## Direction A
Reproduce the full table of reasons our number may differ from the Databricks UI, word for word.

## Provided passage

========================================

Why our number may legitimately differ from the Databricks UI:

Reason	Direction	Why
Denominator timing	Brief mismatch	Saturation depends on current cluster count; during an autoscale event the UI and our poll can briefly disagree on the slot total.
Sampling cadence	Smoothing	Vortex IQ samples on a one-minute cadence; the UI’s live chart can show sub-minute spikes we average out.
Slots-per-cluster model	Variable	The exact concurrency a cluster admits depends on query weight; we use the platform’s nominal target, so our percentage is an estimate of occupancy, not an exact slot count.
Queued vs running	Definition	Our gauge measures running occupancy; a warehouse can be 100% saturated with a long queue behind it, which the UI shows as a separate “queued” series.

========================================

## Material shown
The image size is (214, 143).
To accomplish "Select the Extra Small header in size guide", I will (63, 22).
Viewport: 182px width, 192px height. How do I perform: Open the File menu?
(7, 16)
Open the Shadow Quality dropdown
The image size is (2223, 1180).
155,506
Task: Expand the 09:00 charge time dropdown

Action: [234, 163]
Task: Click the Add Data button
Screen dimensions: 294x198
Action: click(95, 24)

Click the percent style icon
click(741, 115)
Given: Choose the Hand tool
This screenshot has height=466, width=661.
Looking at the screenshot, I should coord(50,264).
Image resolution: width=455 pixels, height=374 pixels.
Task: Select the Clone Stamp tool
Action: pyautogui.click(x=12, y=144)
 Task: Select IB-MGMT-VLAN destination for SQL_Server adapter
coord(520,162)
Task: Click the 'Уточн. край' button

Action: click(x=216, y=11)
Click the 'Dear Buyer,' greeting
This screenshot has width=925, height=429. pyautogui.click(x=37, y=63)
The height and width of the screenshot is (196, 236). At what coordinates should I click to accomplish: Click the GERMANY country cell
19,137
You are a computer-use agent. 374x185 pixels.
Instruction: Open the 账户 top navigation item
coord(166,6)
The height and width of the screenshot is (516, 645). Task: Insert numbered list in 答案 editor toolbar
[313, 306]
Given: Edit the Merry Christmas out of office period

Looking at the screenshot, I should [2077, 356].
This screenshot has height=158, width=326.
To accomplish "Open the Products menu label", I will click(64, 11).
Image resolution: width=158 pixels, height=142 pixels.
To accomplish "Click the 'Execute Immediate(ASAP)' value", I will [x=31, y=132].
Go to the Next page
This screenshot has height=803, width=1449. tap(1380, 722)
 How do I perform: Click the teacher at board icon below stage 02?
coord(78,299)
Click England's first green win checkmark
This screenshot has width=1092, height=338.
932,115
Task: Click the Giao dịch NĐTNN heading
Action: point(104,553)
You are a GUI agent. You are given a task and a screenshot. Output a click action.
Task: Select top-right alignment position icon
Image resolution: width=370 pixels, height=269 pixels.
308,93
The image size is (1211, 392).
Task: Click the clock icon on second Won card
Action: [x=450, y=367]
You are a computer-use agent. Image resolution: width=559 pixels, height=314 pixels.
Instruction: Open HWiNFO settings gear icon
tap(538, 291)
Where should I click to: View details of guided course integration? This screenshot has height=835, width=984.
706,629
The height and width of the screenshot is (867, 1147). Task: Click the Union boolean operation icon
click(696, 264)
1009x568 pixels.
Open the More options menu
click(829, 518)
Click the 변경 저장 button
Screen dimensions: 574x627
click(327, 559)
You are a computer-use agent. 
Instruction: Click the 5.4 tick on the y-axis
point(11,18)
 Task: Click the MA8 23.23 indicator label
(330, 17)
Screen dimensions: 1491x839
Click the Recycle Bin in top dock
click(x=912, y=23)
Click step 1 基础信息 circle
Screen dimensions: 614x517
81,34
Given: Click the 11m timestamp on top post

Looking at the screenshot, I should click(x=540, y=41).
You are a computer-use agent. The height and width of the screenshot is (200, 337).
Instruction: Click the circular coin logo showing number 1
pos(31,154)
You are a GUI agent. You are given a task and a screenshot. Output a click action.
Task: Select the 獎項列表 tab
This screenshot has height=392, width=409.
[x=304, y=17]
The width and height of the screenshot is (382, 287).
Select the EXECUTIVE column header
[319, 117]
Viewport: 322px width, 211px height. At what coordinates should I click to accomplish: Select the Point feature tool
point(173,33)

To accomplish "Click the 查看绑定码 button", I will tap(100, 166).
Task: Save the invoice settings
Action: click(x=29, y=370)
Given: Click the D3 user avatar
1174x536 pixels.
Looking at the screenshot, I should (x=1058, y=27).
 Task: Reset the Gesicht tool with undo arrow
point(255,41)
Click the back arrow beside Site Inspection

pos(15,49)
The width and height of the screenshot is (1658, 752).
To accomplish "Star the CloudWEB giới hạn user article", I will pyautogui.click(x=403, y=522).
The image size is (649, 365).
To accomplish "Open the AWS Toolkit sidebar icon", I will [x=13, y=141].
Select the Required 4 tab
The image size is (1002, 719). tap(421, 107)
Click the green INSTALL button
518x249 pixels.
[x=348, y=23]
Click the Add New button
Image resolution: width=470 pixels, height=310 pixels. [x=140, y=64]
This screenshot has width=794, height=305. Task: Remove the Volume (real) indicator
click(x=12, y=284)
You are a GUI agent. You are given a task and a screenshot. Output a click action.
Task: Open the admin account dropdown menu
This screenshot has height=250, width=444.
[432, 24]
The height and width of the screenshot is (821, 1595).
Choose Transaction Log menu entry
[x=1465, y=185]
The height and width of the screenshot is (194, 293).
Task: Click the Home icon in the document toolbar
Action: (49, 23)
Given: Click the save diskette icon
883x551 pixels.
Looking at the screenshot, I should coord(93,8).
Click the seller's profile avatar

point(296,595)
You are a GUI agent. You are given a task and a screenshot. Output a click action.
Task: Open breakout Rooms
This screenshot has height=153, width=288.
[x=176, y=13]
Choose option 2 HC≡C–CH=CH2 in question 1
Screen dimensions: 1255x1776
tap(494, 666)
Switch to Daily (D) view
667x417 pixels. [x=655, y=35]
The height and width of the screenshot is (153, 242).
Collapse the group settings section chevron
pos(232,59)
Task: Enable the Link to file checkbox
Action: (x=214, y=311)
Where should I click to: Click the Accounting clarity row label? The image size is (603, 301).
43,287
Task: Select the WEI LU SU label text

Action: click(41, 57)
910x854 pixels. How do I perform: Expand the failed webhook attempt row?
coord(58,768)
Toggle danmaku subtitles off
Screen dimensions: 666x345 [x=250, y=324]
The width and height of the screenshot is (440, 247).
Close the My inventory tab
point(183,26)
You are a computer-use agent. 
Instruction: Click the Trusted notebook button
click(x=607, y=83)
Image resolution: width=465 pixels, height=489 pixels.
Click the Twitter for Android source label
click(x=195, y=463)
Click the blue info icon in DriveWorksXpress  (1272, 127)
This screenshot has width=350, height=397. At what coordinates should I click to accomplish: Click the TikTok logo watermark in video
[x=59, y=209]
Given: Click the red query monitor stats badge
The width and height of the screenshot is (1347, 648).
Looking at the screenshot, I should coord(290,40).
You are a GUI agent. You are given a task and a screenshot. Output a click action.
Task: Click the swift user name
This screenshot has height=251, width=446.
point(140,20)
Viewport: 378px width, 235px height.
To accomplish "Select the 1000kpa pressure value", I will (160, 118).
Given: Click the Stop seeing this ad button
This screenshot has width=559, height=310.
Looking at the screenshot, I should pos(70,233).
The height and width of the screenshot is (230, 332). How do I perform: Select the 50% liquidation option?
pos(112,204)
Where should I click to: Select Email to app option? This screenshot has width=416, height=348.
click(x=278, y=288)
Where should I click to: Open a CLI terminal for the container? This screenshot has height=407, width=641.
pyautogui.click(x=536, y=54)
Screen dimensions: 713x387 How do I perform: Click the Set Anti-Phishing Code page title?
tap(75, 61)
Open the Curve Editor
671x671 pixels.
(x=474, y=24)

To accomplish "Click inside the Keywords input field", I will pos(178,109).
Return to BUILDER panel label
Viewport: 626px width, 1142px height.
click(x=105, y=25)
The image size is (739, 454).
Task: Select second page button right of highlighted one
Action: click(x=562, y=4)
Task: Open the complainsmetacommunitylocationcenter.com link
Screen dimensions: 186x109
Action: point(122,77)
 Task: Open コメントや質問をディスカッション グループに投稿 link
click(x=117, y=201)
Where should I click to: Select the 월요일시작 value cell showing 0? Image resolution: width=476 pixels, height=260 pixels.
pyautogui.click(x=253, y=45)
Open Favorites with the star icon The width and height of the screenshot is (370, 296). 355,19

========================================

## Direction B
Rewrite the records starting at the line containing "Select the Required 4 tab" and ending at the line containing "[x=59, y=209]". Replace "INSTALL" with "UPDATE", leave everything else unchanged, and give only those lines.

## Expected output A
Why our number may legitimately differ from the Databricks UI:

Reason	Direction	Why
Denominator timing	Brief mismatch	Saturation depends on current cluster count; during an autoscale event the UI and our poll can briefly disagree on the slot total.
Sampling cadence	Smoothing	Vortex IQ samples on a one-minute cadence; the UI’s live chart can show sub-minute spikes we average out.
Slots-per-cluster model	Variable	The exact concurrency a cluster admits depends on query weight; we use the platform’s nominal target, so our percentage is an estimate of occupancy, not an exact slot count.
Queued vs running	Definition	Our gauge measures running occupancy; a warehouse can be 100% saturated with a long queue behind it, which the UI shows as a separate “queued” series.

## Expected output B
Select the Required 4 tab
The image size is (1002, 719). tap(421, 107)
Click the green UPDATE button
518x249 pixels.
[x=348, y=23]
Click the Add New button
Image resolution: width=470 pixels, height=310 pixels. [x=140, y=64]
This screenshot has width=794, height=305. Task: Remove the Volume (real) indicator
click(x=12, y=284)
You are a GUI agent. You are given a task and a screenshot. Output a click action.
Task: Open the admin account dropdown menu
This screenshot has height=250, width=444.
[432, 24]
The height and width of the screenshot is (821, 1595).
Choose Transaction Log menu entry
[x=1465, y=185]
The height and width of the screenshot is (194, 293).
Task: Click the Home icon in the document toolbar
Action: (49, 23)
Given: Click the save diskette icon
883x551 pixels.
Looking at the screenshot, I should coord(93,8).
Click the seller's profile avatar

point(296,595)
You are a GUI agent. You are given a task and a screenshot. Output a click action.
Task: Open breakout Rooms
This screenshot has height=153, width=288.
[x=176, y=13]
Choose option 2 HC≡C–CH=CH2 in question 1
Screen dimensions: 1255x1776
tap(494, 666)
Switch to Daily (D) view
667x417 pixels. [x=655, y=35]
The height and width of the screenshot is (153, 242).
Collapse the group settings section chevron
pos(232,59)
Task: Enable the Link to file checkbox
Action: (x=214, y=311)
Where should I click to: Click the Accounting clarity row label? The image size is (603, 301).
43,287
Task: Select the WEI LU SU label text

Action: click(41, 57)
910x854 pixels. How do I perform: Expand the failed webhook attempt row?
coord(58,768)
Toggle danmaku subtitles off
Screen dimensions: 666x345 [x=250, y=324]
The width and height of the screenshot is (440, 247).
Close the My inventory tab
point(183,26)
You are a computer-use agent. 
Instruction: Click the Trusted notebook button
click(x=607, y=83)
Image resolution: width=465 pixels, height=489 pixels.
Click the Twitter for Android source label
click(x=195, y=463)
Click the blue info icon in DriveWorksXpress  (1272, 127)
This screenshot has width=350, height=397. At what coordinates should I click to accomplish: Click the TikTok logo watermark in video
[x=59, y=209]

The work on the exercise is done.